Devoted
- The front cover
- Author: Hilary Duff Elise Allen
- Language: English
- Genre: Young adult fiction
- Publisher: Simon & Schuster
- Publication date: October 11, 2011
- Publication place: United States
- Media type: Print (Hardcover), Digital (E-Book)
- Pages: 368
- ISBN: 1-4424-0855-3
- Preceded by: Elixir (2010)
- Followed by: True (2013)

= Devoted =

2011 novel by Hilary Duff

Devoted is the sequel to New York Times-bestselling novel Elixir by American entertainer Hilary Duff with Elise Allen. It was published and released to booksellers on October 11, 2011. It is the second in an unnamed trilogy by Duff and Allen.

After the release of Elixir in 2010, Duff stated that she intended to write more in the series. She said, however, that nothing had been put down as yet and that she and her co-writer, Allen, were simply playing around with different ideas. On October 18, 2010, Duff announced on Twitter that she had begun work on the sequel. Devoted was released on October 11, 2011.

In an interview with MTV, Duff stated that "Devoted picks up basically where Elixir left off, and Clea has a lot of big questions to answer and decisions to make." She also said that plans for the third and final book in the trilogy were being discussed and that "I don't think it will be as long. It will be a wrap-up, kind of where they are now and what exactly happened to the Elixir, whose hands it's in, what ends up happening with Sage."

== Plot ==
After Sage was kidnapped by the Saviors, Clea is fruitlessly searching for him. In the woods outside her house, a family of ghostly apparitions appears and gives her information on his whereabouts.

Clea and her friend Ben track down a hideout of Cursed Vengeance, the group that has been cursed until Sage's death, in an abandoned subway station. They come to a tenuous agreement to help each other find Sage, but after that they will be at odds again.

Through a series of flashbacks, it is revealed that the ghostly family all consumed the Elixir of Life over 2,000 years ago and have been living in immortality ever since. They've trained their minds to gain psychic powers such as telekinesis and astral projection, but the Elixir is running out and soon they'll be left in a comatose state. To prevent this, they are helping the Saviors to kill Sage and turn his blood into more Elixir. The youngest daughter, Amelia, is unsure of this path and decides she wants to help Clea save Sage.

Meanwhile, Sage is being held captive by the Saviors and they perform a ritual to break the bond between his soul and Clea's. At the next full moon, they will kill him with a magical dagger and his blood will become more Elixir that others can drink.

Amelia sends a psychic warning to Clea, letting her know where the ritual will be performed on Sage. She warns Cursed Vengeance, who gathers up a small army and leads an attack on the Saviors compound. Amelia uses her psychic powers to fight her family, seemingly killing all of them in the process.

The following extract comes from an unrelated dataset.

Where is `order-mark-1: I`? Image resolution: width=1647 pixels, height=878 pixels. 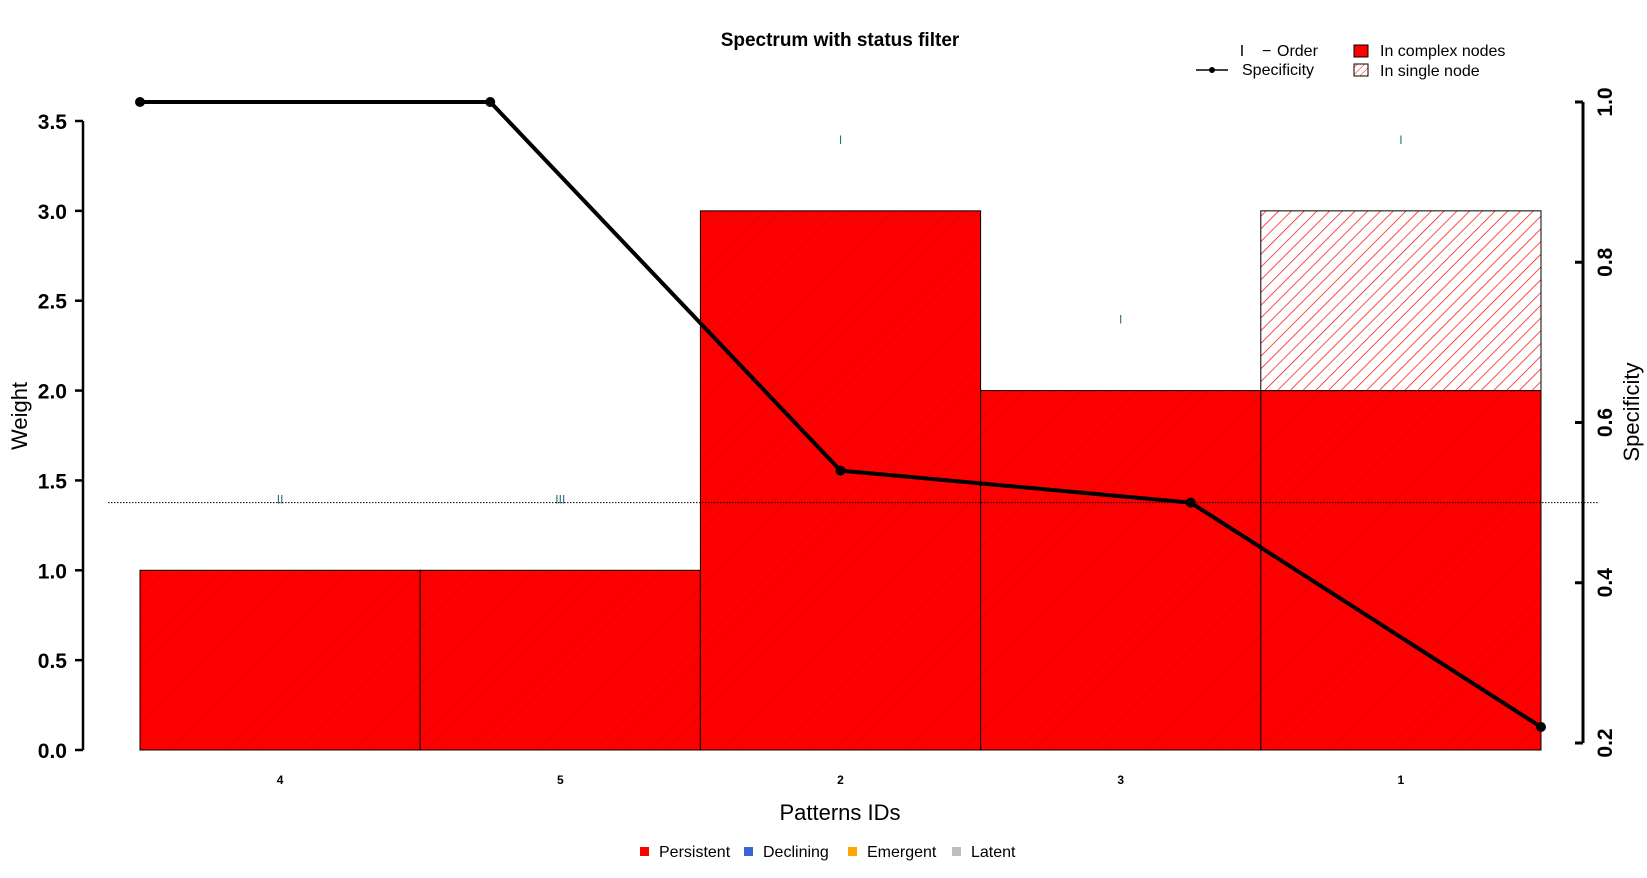
order-mark-1: I is located at coordinates (1400, 140).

Clea reaches Sage just in time to witness his throat being cut and his blood turning to Elixir in a bowl. In her anguish, she knocks the bowl over, letting the Elixir soak into the ground so no one can have it. The remaining Saviors leave, dejected.

The book ends with the reveal that Sage's soul entered the body of a man killed during the fighting.

== Release ==
Devoted was released in trade paperback on November 6, 2012.

Duff announced in July 2012 that the sequel and final novel in the Elixir series would be titled True and was released on April 16, 2013, by Simon & Schuster.